As we all know, SCOTUS' June 26th ruling on Obergefell signaled the coming end of the world. Now, living in America is the equivalent of a one-way ticket to hell unless you are able to somehow convince God that you are totally against the notion that queers and women are people. Don't worry, good cafeteria Levitickers (could be a word), the GOP has your back. A piece of legislation called the First Amendment Defense Act has been introduced in the Senate and the House. It already has 130 Republican sponsors in the House, so you know it's going to be chock-full of freedom. The text reads:
"Notwithstanding any other provision of law, the Federal Government shall not take any discriminatory action against a person, wholly or partially on the basis that such person believes or acts in accordance with a religious belief or moral conviction that marriage is or should be recognized as the union of one man and one woman or that sexual relations are properly reserved to such a marriage."
Thank goodness! If this passes, landlords will be able to say, "oh, you want to add your wife to the lease? I'm afraid I will face eternal damnation if I let you do that, so you are now officially homeless. It is what my god wants." Restaurants will be able to ask two girls on their first date to stop eating their breadsticks until they can come back with proper male companions. When a single woman tells her boss she's pregnant, she can be fired for flaunting her sinning ways in order to protect the employer from doing anything un-Christian-like such as provide a source of income to a mother. Isn't this bill just fantastic?

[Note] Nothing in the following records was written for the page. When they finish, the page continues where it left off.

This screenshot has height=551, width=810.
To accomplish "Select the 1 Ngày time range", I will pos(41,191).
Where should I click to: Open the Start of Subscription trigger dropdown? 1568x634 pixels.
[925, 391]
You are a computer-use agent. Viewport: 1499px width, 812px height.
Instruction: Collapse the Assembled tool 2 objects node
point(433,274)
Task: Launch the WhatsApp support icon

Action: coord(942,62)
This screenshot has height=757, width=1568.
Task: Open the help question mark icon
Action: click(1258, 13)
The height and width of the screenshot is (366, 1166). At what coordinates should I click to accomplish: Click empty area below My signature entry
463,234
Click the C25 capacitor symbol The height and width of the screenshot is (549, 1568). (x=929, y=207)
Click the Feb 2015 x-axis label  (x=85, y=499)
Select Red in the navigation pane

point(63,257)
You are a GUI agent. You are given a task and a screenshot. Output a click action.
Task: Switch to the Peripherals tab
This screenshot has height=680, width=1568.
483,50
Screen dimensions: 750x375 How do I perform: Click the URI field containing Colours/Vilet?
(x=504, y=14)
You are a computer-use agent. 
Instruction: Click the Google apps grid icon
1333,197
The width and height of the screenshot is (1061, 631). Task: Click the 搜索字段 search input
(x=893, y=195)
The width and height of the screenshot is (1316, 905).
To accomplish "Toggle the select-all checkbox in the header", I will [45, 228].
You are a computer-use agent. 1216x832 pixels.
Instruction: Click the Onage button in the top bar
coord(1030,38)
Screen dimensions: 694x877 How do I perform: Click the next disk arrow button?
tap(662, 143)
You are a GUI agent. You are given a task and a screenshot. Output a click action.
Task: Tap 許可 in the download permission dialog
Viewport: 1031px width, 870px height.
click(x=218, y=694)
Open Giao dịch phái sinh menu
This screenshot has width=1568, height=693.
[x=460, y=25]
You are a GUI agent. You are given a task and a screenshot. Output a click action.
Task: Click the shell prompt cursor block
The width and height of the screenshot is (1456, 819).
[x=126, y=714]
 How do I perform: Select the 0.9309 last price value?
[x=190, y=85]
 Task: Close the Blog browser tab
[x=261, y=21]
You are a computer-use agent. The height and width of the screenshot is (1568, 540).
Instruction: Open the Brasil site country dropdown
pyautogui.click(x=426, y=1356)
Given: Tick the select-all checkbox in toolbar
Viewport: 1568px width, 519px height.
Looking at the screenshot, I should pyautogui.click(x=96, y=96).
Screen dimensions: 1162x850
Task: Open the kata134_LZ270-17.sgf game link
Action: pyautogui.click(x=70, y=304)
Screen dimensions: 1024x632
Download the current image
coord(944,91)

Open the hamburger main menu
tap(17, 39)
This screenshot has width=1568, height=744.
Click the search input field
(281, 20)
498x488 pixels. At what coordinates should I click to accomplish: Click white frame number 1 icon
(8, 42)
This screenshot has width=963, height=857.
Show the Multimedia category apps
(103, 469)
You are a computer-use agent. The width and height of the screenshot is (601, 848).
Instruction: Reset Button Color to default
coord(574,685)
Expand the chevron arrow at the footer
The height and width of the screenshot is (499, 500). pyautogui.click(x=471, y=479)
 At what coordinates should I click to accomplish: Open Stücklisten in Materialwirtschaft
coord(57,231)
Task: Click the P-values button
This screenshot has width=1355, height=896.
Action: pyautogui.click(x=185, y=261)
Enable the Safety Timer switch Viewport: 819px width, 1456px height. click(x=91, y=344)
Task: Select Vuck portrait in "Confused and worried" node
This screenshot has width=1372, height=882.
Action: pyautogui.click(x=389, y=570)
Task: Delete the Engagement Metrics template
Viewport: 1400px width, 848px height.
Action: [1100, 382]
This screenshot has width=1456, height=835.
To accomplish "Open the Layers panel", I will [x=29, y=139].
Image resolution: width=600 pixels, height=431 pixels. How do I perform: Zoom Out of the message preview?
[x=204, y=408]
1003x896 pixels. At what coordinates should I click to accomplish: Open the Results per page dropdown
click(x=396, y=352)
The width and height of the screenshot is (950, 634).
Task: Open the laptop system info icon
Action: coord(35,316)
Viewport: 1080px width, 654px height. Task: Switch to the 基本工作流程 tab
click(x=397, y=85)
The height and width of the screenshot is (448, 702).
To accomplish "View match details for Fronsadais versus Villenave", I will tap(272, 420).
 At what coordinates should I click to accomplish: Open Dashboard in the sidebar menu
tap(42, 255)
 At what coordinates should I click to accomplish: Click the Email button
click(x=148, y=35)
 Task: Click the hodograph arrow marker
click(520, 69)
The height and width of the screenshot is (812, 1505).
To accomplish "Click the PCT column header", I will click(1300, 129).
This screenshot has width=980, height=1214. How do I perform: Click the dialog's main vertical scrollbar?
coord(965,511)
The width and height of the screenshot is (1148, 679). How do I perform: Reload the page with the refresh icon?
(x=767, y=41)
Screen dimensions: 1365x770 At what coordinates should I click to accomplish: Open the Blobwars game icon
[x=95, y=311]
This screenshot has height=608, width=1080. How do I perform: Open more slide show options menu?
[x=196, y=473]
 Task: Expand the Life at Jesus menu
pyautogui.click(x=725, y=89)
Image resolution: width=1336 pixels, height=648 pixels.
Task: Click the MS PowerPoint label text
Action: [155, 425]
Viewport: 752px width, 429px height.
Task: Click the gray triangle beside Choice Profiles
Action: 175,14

What's great is that so many people already have practice exercising their religious rights this way. As Dana Liebelson
wrote for the Huffington Post, "There are a number of recent cases where religious schools have fired unwed teachers for becoming pregnant. A Montana Catholic school teacher who was fired for having a baby out of wedlock, for example, filed a discrimination charge last year with the EEOC."
And in case you're worried that this isn't the intention of the bill, be comforted. The Senator who introduced the companion bill, Mike Lee (R-Utah) told NPR "There are colleges and universities that have a religious belief that sexual relations are to be reserved for [heterosexual] marriage" and they "ought to be protected in their religious freedom." Phew! What a relief.
If your Representative
has cosponsored this bill, please thank him or her for trying to protect us from needing to risk a hellish afterlife by treating people respectfully.